以後、今年まで51年間、伯備線の代表の座を絶対的なものとして来ました、一時は食堂車すら連結さした「エル特急」ともなり、使用される車両も、181系特急型気動車から、1982年7月1日からは381系特急型電車と、カーブの多い山岳地帯を走行するに相応しい車両が投入されて来ました。

現在となっては、JR各社通じて唯一の「国鉄型」を使用する特急列車ではありますが、2022年2月16日に、後継車両となる、273系電車の新製投入が発表。2度目の「世代交代」となります。

そして、引退する381系電車は、20223月19日の「旧国鉄塗装の復活に続き、今年2月17日には「スーパーやくも」、11月15日には「緑やくも」と、歴代の「やくも」塗装が全て復刻。午前中あれば全て撮影出来る「であろう」と言う事で、出掛けた次第であります。ただ、目的地の下調べは一切なし。
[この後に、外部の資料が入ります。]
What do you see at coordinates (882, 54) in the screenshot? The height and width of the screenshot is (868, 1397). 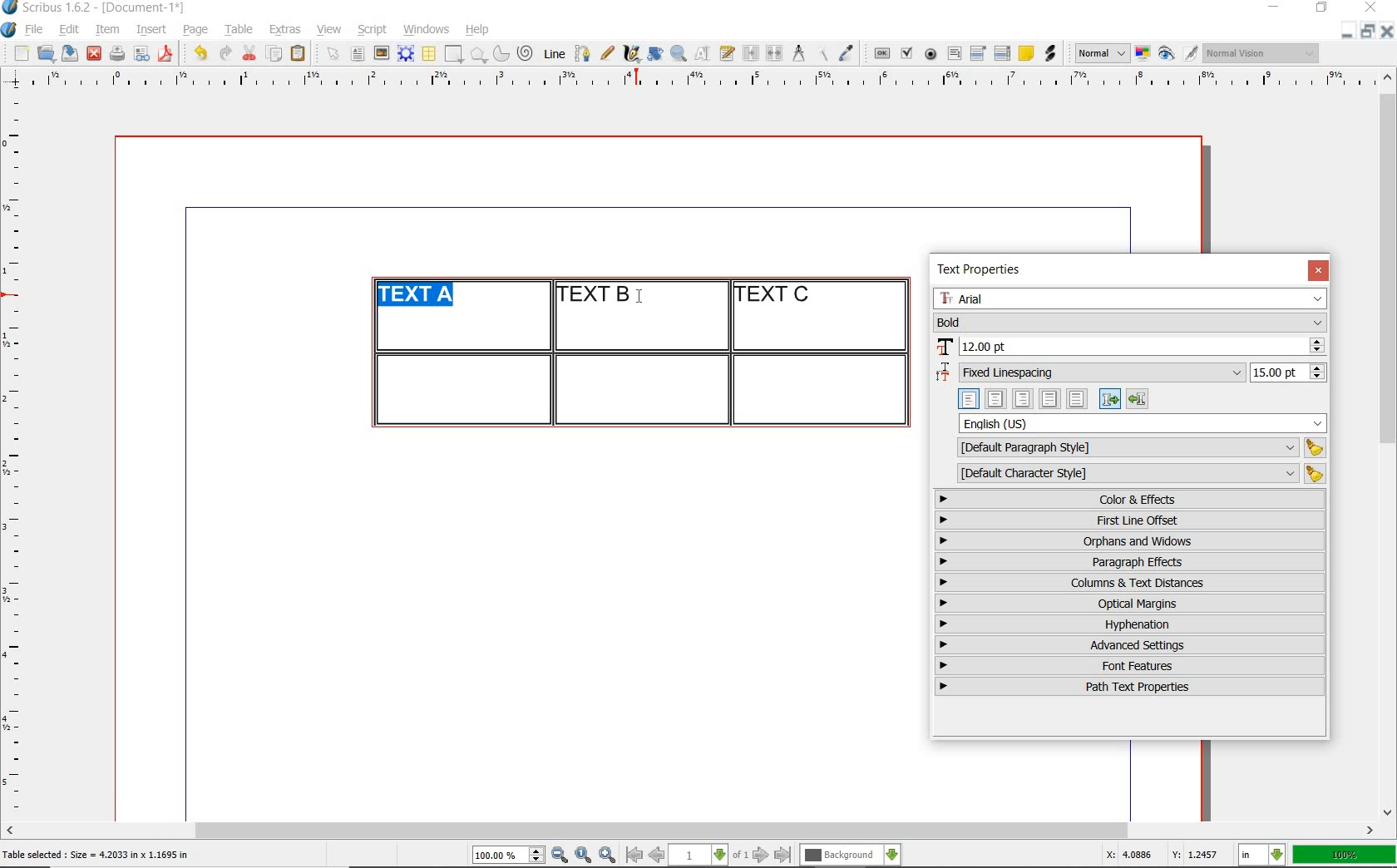 I see `pdf push button` at bounding box center [882, 54].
と言うわけで、北陸本線の特急「サンダーバード」同様、大騒ぎにならないうちに、381系特急「やくも」その他を撮影の為、倉敷駅周辺まで出掛けてきました。山中の区間まで出掛けても良かったんですが、勝手の分からない所で失敗しても、と言う事で、かねてから気になっていた「所」へ。

当の273系は、導入予定の11編成のうち2編成が、既に近畿車両から、10月26日に出場、即東海道本線・湖西線での試運転を終え、所属先の出雲運転区に到着しているはず。115系電車を置き換える、227系500番台も営業を開始。いよいよ岡山近郊も、国鉄を脱却しようとしています。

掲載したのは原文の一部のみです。